§ **Saved data entries**
Segment Open

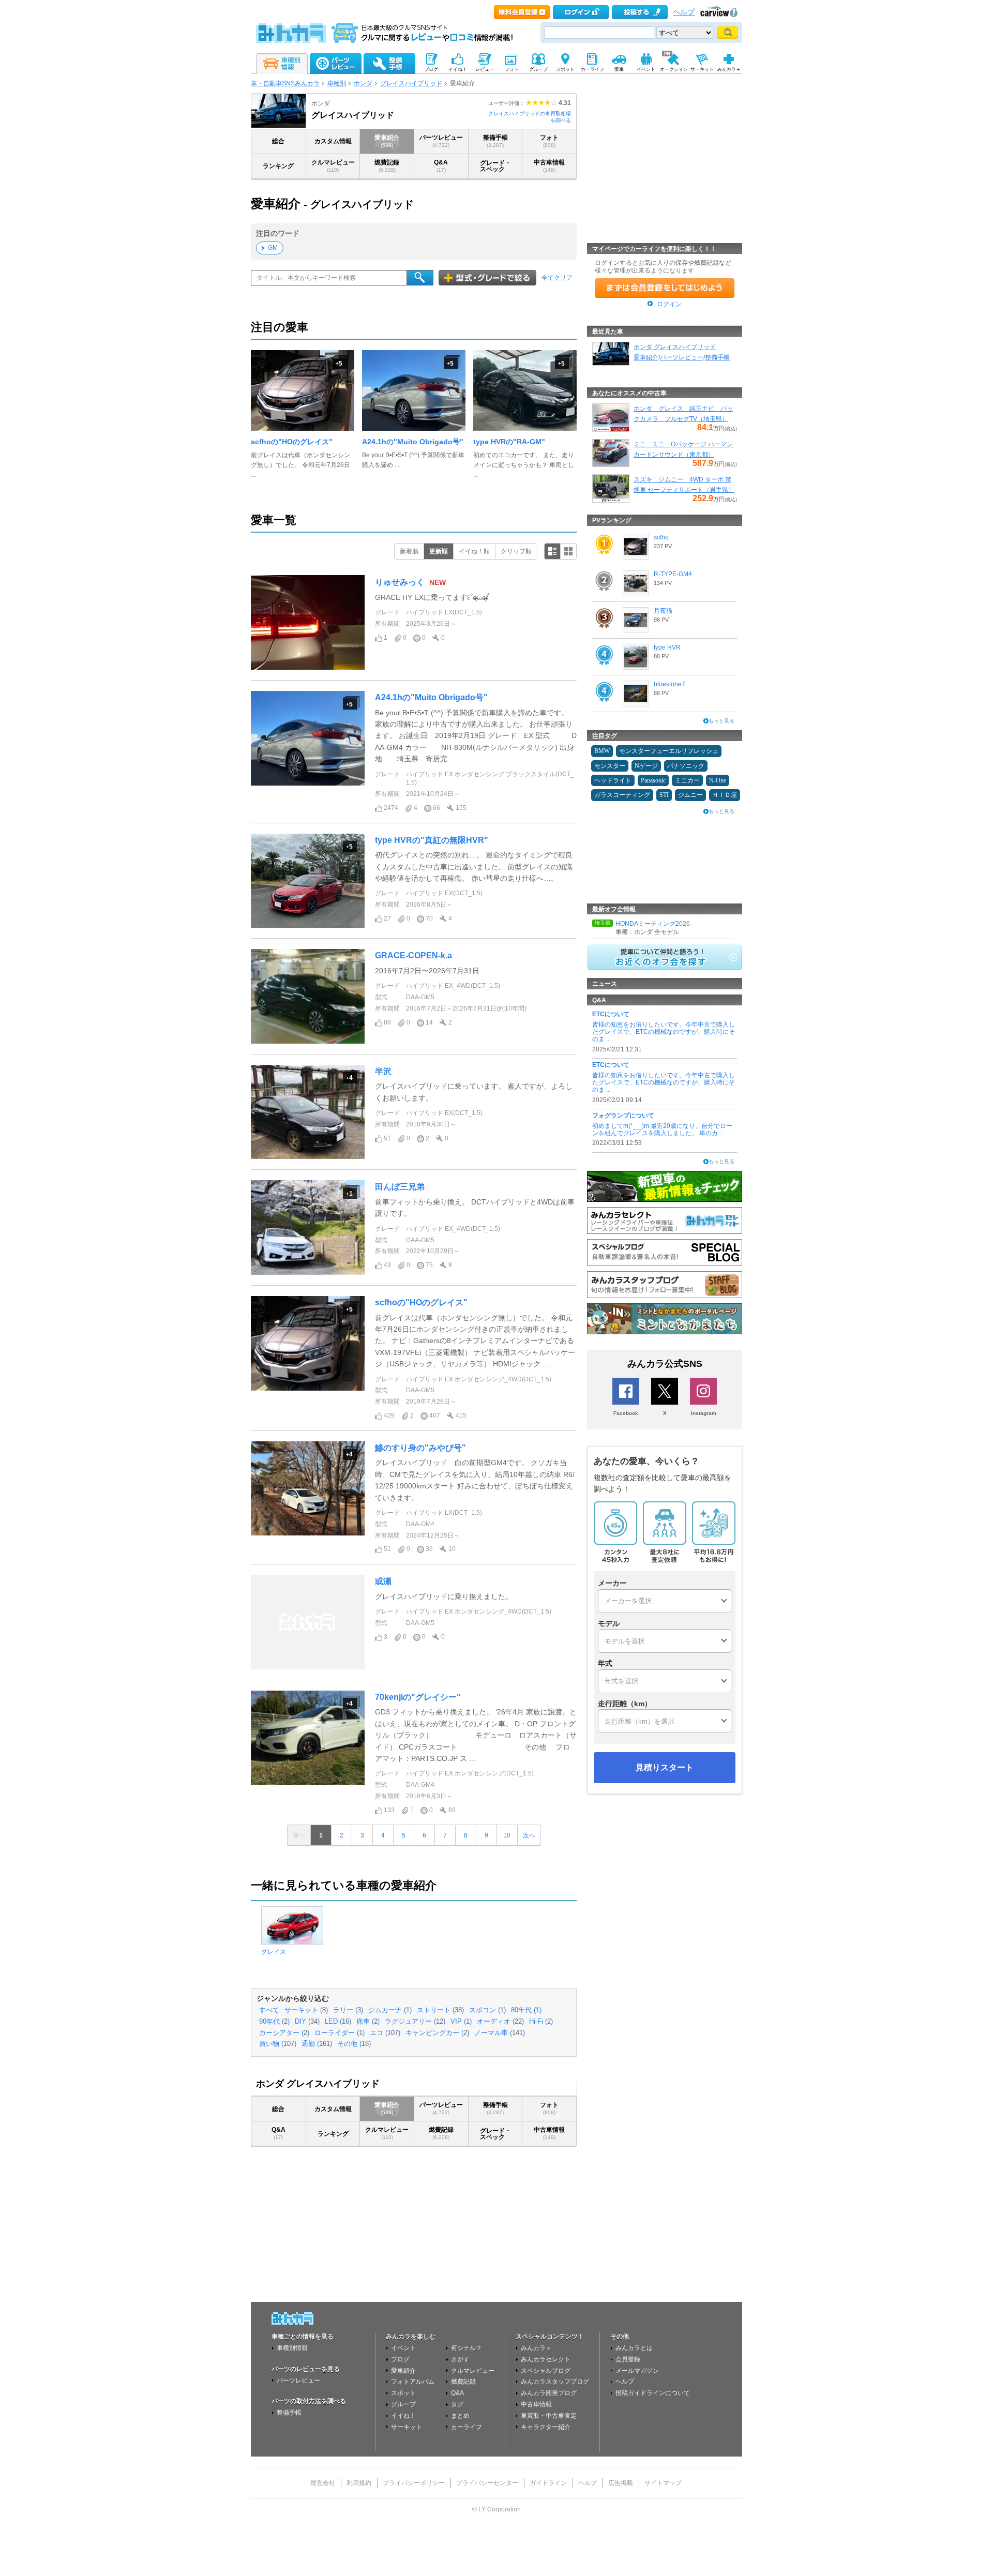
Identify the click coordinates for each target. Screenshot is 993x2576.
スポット (403, 2393)
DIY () (307, 2021)
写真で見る (568, 551)
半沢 (383, 1071)
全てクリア (557, 277)
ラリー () (348, 2010)
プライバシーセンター (487, 2483)
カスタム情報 (333, 141)
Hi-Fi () (541, 2021)
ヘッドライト (612, 780)
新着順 (409, 551)
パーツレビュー (441, 141)
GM (273, 247)
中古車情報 (549, 166)
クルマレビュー (333, 166)
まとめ (460, 2415)
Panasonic (653, 780)
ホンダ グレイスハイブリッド (675, 347)
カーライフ (466, 2427)
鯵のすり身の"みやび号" (420, 1447)
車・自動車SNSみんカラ (285, 83)
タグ (457, 2404)
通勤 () (317, 2043)
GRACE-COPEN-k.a (413, 955)
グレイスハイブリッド (411, 83)
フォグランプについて (623, 1115)
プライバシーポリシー (414, 2483)
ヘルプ (684, 12)
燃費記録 (386, 166)
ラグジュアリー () (415, 2021)
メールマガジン (637, 2370)
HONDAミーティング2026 (652, 923)
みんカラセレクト (545, 2359)
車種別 (336, 83)
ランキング (278, 166)
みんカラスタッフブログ (555, 2381)
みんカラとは (634, 2348)
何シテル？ (466, 2348)
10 (506, 1835)
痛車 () (368, 2021)
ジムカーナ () (390, 2010)
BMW (602, 751)
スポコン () (487, 2010)
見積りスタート (665, 1767)
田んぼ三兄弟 (400, 1186)
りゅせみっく (400, 582)
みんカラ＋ (536, 2348)
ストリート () (440, 2010)
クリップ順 (516, 551)
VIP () (461, 2021)
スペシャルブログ (545, 2370)
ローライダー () (339, 2033)
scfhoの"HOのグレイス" (292, 442)
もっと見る (721, 721)
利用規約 (359, 2483)
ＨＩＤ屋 (724, 795)
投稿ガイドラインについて (652, 2393)
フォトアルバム (412, 2381)
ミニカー (687, 780)
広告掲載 (620, 2483)
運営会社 (322, 2483)
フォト (549, 141)
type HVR (667, 647)
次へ (529, 1835)
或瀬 (383, 1581)
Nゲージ (646, 766)
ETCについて (610, 1014)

Segment Closed

§ **Work instructions**
Retype the records above line for line and exactly, omitting their pictures.

§ **Worked solution**
Identify the click coordinates for each target. Screenshot is 993x2576.
スポット (403, 2393)
DIY () (307, 2021)
写真で見る (568, 551)
半沢 (383, 1071)
全てクリア (557, 277)
ラリー () (348, 2010)
プライバシーセンター (487, 2483)
カスタム情報 (333, 141)
Hi-Fi () (541, 2021)
ヘッドライト (612, 780)
新着順 (409, 551)
パーツレビュー (441, 141)
GM (273, 247)
中古車情報 (549, 166)
クルマレビュー (333, 166)
まとめ (460, 2415)
Panasonic (653, 780)
ホンダ グレイスハイブリッド (675, 347)
カーライフ (466, 2427)
鯵のすり身の"みやび号" (420, 1447)
車・自動車SNSみんカラ (285, 83)
タグ (457, 2404)
通勤 () (317, 2043)
GRACE-COPEN-k.a (413, 955)
グレイスハイブリッド (411, 83)
フォグランプについて (623, 1115)
プライバシーポリシー (414, 2483)
ヘルプ (684, 12)
燃費記録 (386, 166)
ラグジュアリー () (415, 2021)
メールマガジン (637, 2370)
HONDAミーティング2026 (652, 923)
みんカラセレクト (545, 2359)
車種別 (336, 83)
ランキング (278, 166)
みんカラスタッフブログ (555, 2381)
みんカラとは (634, 2348)
何シテル？ (466, 2348)
10 (506, 1835)
痛車 () (368, 2021)
ジムカーナ () (390, 2010)
BMW (602, 751)
スポコン () (487, 2010)
見積りスタート (665, 1767)
田んぼ三兄弟 (400, 1186)
りゅせみっく (400, 582)
みんカラ＋ (536, 2348)
ストリート () (440, 2010)
クリップ順 (516, 551)
VIP () (461, 2021)
スペシャルブログ (545, 2370)
ローライダー () (339, 2033)
scfhoの"HOのグレイス" (292, 442)
もっと見る (721, 721)
利用規約 (359, 2483)
ＨＩＤ屋 (724, 795)
投稿ガイドラインについて (652, 2393)
フォトアルバム (412, 2381)
ミニカー (687, 780)
広告掲載 (620, 2483)
運営会社 (322, 2483)
フォト (549, 141)
type HVR (667, 647)
次へ (529, 1835)
或瀬 (383, 1581)
Nゲージ (646, 766)
ETCについて (610, 1014)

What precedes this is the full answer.